If anyone's interested in having regular conditional distribution on polish space with borel sigma field (i.e case 2)), but without this fact about borel isomorphism, then R.M. Dudley in his book "Real analysis and probability", in chapter 10, section 10.2 proves case 2) without reffering to borel isomorphism.
$(*)$ I've written something like $\mathbb E[1_B(X)|Y=y]$ but what does it actually mean? Let's look at $E[1_B(X)|Y]$ firstly. There is a following fact
Fact If $Z$ is a random variable with values in $(\mathbb R,\mathcal B(\mathbb R))$ (or even polish space $(E,\mathcal B(E))$) and $W$ is a random variable with values in any metric space $(S,\mathcal B(S))$, and moreover $Z$ is $\sigma(W)$ measurable, then we have some borel function $h:S \to \mathbb R$ (respectivelly $h:S \to E$) such that $Z=h(W)$.
Proof (at least for $\mathbb R$ case (which is sufficient for us)) goes in a standard way, that is firstly assume $Z=1_B$ for some borel set (then $h=1_{W^{-1}[B]}$ (why it's borel?)), then use linearity to pass to case of $Z$ - simple functions, then limiting procedure to pass to non-negative function (that is, any non-negative random variable can be approximated (increasingly) by sequence of simple functions ( random variables ), and lastly write $Z=Z^+ - Z^-$.

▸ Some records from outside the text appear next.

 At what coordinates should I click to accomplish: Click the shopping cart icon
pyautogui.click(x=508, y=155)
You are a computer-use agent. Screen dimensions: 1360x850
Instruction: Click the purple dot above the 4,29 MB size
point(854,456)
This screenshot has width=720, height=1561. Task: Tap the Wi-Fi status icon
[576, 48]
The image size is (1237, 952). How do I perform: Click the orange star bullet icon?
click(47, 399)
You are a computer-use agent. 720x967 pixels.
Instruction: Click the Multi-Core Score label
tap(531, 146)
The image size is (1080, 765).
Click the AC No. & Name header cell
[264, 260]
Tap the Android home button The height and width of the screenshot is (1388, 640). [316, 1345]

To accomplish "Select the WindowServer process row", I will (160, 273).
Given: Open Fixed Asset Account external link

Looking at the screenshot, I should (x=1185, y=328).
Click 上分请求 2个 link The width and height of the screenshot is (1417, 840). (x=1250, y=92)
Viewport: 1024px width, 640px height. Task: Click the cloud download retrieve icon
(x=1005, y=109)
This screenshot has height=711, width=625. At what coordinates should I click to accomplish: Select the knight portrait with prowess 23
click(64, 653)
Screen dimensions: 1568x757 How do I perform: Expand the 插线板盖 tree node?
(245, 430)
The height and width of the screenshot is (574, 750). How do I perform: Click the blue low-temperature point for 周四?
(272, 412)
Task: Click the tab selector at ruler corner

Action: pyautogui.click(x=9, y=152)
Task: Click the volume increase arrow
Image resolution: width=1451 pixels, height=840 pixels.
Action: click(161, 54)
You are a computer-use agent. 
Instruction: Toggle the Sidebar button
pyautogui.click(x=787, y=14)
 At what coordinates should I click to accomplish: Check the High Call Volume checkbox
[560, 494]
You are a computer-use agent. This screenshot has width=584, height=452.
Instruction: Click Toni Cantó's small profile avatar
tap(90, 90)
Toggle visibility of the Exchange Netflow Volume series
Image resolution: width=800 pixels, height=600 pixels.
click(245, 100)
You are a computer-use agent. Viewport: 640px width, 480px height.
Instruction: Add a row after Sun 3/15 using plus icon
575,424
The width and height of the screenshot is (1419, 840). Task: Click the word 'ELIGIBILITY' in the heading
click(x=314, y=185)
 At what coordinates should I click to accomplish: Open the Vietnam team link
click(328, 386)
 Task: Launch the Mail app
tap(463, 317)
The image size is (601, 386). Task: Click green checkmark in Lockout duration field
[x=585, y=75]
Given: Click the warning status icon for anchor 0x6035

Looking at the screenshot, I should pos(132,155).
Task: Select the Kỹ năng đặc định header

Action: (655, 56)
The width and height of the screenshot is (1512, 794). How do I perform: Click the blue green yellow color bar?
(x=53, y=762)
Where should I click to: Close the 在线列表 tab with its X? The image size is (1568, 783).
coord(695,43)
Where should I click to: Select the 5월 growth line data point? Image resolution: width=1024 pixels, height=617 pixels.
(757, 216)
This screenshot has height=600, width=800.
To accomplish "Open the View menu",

Using this with $Z=\mathbb E[1_B(X)|Y]$, $W=Y$, we see that $\mathbb E[1_B(X)|Y] = h_B(Y)$ for some borel function $h_B$ (depending on set $B$, of course), and notation $\mathbb E[1_B(X)|Y=y]$ means exactly $h_B(y)$.
In other words, in the case when such regular conditional distribution exists, we can treat $X|Y$ as a random measure such that $X|Y(\omega)(B) = h_B(Y(\omega))$, where $h_B$ is a borel function such that $h_B(Y) = \mathbb E[1_B(X)|Y]$.